As the newly admitted class of 2015 prepares to converge onto campus, the Office of Undergraduate Education is evaluating the success of its third and final year of the alumni interview pilot program. During the 2010-11 application season, alumni volunteer interviewers conducted an approximate total of 3,000 interviews, meeting the pilot program’s target goal.
The pilot program was introduced as a way to offer college applicants the opportunity to learn about Stanford in a more intimate setting and to provide the Office of Undergraduate Admission additional information about candidates that might not be easily found in the written application.

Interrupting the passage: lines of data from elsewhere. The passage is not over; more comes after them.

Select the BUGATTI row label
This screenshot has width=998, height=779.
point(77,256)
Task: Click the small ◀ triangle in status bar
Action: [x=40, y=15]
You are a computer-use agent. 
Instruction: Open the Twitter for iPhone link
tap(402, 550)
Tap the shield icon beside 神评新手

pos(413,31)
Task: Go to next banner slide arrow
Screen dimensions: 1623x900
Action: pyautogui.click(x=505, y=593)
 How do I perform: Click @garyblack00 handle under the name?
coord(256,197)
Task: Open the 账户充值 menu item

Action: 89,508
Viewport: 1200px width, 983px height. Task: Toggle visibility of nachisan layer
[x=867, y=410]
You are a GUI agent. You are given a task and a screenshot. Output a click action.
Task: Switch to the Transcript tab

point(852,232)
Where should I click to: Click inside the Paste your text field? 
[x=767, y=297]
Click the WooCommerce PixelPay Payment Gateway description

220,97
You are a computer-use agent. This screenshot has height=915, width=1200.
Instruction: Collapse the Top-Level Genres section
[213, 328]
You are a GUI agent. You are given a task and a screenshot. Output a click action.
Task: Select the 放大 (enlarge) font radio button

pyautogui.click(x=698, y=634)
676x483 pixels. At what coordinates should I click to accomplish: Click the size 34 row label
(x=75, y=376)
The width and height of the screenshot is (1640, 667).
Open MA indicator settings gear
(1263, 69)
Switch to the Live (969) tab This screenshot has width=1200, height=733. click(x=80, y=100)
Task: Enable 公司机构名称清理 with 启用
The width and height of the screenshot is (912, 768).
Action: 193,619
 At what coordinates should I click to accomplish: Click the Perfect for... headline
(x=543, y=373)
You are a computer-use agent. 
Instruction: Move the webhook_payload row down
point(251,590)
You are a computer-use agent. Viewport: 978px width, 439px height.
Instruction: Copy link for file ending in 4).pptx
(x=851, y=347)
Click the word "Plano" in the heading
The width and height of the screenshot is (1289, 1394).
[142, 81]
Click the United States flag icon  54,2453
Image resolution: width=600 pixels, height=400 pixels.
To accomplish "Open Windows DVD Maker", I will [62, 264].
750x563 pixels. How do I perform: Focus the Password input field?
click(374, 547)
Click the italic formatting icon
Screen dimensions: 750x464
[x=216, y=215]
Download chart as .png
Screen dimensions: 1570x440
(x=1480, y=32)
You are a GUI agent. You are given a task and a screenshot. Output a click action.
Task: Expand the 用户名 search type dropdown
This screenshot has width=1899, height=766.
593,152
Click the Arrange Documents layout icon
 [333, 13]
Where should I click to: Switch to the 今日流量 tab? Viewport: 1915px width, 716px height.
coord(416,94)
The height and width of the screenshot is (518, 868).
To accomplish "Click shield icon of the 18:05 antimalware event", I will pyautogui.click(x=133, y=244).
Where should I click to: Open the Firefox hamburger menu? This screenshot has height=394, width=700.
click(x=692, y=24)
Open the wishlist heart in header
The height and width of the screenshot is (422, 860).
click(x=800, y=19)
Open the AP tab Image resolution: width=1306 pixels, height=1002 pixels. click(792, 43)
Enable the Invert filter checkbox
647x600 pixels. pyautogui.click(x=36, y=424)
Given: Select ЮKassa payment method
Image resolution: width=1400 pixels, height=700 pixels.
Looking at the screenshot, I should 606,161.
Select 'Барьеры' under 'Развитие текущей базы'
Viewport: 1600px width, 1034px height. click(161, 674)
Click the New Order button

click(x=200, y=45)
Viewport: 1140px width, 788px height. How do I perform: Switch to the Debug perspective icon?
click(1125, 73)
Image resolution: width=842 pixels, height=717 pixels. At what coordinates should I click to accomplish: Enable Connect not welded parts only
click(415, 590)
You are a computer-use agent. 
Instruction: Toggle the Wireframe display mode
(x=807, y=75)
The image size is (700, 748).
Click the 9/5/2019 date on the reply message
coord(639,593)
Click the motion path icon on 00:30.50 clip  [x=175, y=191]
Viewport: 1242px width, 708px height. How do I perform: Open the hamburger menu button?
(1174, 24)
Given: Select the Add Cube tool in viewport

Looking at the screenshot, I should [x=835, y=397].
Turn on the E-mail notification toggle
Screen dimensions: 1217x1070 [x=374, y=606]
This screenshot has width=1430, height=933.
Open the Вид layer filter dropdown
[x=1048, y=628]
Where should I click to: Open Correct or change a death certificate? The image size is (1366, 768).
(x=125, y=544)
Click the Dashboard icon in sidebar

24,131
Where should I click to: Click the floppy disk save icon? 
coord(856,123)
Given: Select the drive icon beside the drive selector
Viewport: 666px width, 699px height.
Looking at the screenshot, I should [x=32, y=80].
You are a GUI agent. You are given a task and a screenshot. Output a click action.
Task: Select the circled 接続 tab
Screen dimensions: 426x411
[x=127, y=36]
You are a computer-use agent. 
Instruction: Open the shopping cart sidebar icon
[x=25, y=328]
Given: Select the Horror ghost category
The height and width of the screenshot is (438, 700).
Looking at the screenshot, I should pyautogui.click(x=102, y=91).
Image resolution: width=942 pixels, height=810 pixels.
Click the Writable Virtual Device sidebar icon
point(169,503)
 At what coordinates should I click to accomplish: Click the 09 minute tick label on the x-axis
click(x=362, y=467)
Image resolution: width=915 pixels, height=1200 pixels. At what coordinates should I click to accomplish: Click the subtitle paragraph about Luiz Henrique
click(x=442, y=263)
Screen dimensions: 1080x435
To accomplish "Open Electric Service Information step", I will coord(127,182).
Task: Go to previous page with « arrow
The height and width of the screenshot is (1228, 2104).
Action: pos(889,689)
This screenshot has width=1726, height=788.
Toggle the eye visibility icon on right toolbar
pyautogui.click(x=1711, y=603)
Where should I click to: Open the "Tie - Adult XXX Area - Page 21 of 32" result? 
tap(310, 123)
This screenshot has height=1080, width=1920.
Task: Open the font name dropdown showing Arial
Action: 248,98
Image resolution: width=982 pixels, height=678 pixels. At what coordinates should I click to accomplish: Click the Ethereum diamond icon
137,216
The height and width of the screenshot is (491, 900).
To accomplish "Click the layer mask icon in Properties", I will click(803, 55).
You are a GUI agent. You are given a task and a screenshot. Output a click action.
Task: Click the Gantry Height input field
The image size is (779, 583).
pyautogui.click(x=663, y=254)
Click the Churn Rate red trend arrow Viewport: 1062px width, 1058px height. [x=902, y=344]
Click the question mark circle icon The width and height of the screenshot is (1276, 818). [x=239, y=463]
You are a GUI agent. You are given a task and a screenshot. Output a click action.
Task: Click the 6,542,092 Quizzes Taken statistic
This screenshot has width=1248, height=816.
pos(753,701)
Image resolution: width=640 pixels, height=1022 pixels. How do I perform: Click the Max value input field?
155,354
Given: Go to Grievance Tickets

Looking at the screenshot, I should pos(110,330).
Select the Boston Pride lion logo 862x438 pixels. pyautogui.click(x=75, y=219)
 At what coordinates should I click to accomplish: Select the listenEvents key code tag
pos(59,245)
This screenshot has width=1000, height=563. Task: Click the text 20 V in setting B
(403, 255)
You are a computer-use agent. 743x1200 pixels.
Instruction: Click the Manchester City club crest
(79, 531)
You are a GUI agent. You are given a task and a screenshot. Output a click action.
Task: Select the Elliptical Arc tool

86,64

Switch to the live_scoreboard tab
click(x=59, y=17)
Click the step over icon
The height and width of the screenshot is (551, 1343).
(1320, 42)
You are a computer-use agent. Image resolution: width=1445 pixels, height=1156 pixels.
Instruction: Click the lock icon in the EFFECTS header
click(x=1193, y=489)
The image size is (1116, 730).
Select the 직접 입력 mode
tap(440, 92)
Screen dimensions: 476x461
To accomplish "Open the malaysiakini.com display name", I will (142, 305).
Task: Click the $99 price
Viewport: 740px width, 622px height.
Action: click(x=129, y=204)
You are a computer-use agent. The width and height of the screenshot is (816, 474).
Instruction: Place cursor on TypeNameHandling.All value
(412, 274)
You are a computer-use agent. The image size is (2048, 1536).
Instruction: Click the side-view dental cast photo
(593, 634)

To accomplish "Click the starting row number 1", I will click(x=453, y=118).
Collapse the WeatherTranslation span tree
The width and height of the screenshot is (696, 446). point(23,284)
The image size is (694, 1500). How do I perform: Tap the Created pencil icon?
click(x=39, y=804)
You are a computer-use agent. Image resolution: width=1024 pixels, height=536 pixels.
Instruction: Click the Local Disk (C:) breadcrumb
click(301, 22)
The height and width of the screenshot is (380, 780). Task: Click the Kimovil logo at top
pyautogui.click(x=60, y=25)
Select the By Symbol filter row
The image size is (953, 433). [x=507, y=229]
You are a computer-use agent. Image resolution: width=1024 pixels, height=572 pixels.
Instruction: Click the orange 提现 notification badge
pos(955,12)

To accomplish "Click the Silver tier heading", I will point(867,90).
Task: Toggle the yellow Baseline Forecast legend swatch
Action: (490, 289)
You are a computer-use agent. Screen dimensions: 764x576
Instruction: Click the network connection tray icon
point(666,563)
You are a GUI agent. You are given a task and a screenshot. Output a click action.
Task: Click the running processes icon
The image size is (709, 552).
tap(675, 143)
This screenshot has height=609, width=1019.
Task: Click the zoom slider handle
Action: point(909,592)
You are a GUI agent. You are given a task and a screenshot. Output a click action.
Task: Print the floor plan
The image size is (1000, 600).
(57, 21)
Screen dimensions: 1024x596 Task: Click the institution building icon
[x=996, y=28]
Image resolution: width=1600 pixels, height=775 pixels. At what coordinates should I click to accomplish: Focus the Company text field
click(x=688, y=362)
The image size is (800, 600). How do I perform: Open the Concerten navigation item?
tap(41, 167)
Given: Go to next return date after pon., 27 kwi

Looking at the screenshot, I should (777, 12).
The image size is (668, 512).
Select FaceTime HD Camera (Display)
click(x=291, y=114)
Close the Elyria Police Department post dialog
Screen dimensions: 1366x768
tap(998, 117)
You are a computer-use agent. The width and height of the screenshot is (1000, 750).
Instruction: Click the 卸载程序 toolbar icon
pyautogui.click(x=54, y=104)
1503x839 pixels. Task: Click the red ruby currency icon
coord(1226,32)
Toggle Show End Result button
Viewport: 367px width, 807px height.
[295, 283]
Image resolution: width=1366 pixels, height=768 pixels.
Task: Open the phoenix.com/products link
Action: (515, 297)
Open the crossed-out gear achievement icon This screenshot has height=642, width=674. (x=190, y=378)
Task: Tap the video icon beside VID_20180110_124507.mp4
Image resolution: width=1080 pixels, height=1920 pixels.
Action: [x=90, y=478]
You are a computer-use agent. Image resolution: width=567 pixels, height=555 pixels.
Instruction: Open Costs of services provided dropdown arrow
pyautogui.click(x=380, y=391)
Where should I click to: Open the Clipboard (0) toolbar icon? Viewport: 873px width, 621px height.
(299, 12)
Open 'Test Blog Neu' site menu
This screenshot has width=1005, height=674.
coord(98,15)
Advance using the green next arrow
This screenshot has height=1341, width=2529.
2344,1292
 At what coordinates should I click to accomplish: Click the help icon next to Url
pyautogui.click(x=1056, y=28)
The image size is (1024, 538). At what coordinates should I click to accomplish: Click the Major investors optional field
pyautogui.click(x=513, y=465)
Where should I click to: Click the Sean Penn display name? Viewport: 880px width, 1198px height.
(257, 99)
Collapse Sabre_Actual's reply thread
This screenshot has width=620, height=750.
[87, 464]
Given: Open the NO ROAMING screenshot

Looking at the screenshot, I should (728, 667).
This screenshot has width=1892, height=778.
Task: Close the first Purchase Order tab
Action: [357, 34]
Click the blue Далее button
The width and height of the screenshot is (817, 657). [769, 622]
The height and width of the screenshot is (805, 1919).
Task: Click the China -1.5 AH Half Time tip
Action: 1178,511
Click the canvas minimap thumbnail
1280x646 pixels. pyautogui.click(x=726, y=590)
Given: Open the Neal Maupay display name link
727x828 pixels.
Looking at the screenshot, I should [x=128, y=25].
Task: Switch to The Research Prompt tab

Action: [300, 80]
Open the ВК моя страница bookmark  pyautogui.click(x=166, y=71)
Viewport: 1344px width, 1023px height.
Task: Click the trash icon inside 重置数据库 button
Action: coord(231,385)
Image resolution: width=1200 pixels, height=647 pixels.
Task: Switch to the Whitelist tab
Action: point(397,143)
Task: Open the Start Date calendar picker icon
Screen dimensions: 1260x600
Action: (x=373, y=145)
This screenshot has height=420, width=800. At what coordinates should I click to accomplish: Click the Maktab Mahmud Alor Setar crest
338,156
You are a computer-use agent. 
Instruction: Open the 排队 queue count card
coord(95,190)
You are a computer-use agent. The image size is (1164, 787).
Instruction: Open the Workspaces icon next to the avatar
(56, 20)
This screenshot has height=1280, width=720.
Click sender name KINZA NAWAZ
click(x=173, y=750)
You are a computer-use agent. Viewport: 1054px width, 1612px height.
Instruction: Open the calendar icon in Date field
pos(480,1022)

“The University had been exploring to see if we receive a comprehensive picture of the applicant,” said Director of Undergraduate Admission Bob Patterson. “I think it adds additional context to the applicant, either by adding new information or reinforcing existing information.”
The pilot program began with a small staff of 378 alumni volunteer interviewers who worked in a handful of cities: Atlanta, Denver, Portland, New York City and London. Three years later, the program grew to amass 1,061 alumni volunteers for the 2010-11 reading season. Interview sites were expanded to include locations in Massachusetts, Philadelphia, Portland, Raleigh/Durham, Minneapolis/St. Paul and the Washington D.C. area.
According to Patterson, the locations were selected based on several factors — namely, the need to get a representative sample of the applicant pool, the geographical area and the strength of alumni presence and involvement.
The pilot program required an incredible amount of logistical planning and communication streamlining to run efficiently.
“[We’ve had] logistical challenges, mostly,” Patterson said. “We train every alum to do the interview. There’s a lot of organization to work out, such as contacting alumni and making sure the alums have enough time to contact students.”
Additionally, the admission office is looking into alternative ways to reach as many interested applicants as possible.
“We’re trying to look at using different types of communication — Skype technology or Apple applications or large interview sites where students can go to,” Patterson said.
The alumni interview option has been overwhelmingly popular for applicants. Patterson said 95 percent of the students who were offered this option chose to take it.
Additionally, overall feedback from alumni volunteer interviewers has been positive.
“They’ve enjoyed the experience of interviewing with students,” Patterson said.
With the conclusion of the pilot program, the Office of Undergraduate Admission seeks to make the alumni interview option permanent, a decision that will be voted on by the Academic Council in an upcoming meeting.